## SOURCE DOCUMENT
1.20    Designated Beneficiary -  The individual who is designated as
the beneficiary under the Plan in accordance with Code Section 401(a)(9)
and the regulations thereunder.

1.21    Disability -  An illness or injury of a potentially permanent nature,
expected to last for a continuous period of not less than 12 months,
certified by a physician selected by or satisfactory to the Employer, which
prevents the Employee from engaging in anv occupation for wage or profit for
which the Employee is reasonably fitted by training, education or experience.

1.22    Distribution Calendar Year -  A calendar year for which a minimum
distribution is required.

1.23    Early Retirement Age -  The age set by the Employer in the Adoption
Agreement (but not less than 55), which is the earliest age at which a
Participant may retire and receive his or her benefits under the Plan.

1.24    Earned Income -  Net earnings from self-employment in the trade or
business with respect to which the Plan is established, determined without
regard to items not included in gross income and the deductions allocable to
such items, provided that personal services of the individual are a material
income-producing factor.  Earned income shall be reduced by contributions
made by an Employer to a qualified plan to the extent deductible under Code
Section 404.  For tax years beginning after 1989, net earnings shall be
determined taking into account the deduction for one-half of self-employment
taxes allowed to the Employer under Code Section 164(f) to the extent
deductible.

## DATASET SECTION

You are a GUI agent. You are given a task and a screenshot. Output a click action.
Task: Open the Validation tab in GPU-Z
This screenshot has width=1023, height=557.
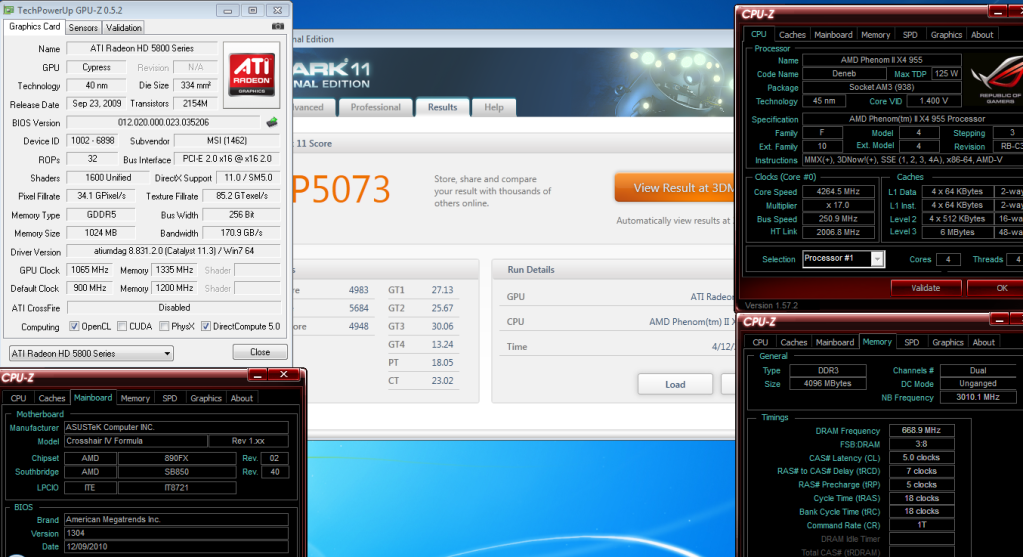tap(123, 27)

## SET TASK 1
Using only the plan definitions, say whether each statement agrees with them, and back each yes or no with the deciding words quoted exactly: (a) the Employer may set the Early Retirement Age below 55; (b) a Distribution Calendar Year is a calendar year for which a minimum distribution is required; (c) Earned Income is reduced by Employer contributions to a qualified plan to the extent deductible under Code Section 404.
## SET TASK 2
Repeat word for word the part of the plan definitions running from "and the regulations" down to "education or experience.".
The data above plays no part in the work here.

## WRITTEN REPLY 1
(a) No: "The age set by the Employer in the Adoption Agreement (but not less than 55)"
(b) Yes: "A calendar year for which a minimum distribution is required."
(c) Yes: "Earned income shall be reduced by contributions made by an Employer to a qualified plan to the extent deductible under Code Section 404."

## WRITTEN REPLY 2
and the regulations thereunder.

1.21    Disability -  An illness or injury of a potentially permanent nature,
expected to last for a continuous period of not less than 12 months,
certified by a physician selected by or satisfactory to the Employer, which
prevents the Employee from engaging in anv occupation for wage or profit for
which the Employee is reasonably fitted by training, education or experience.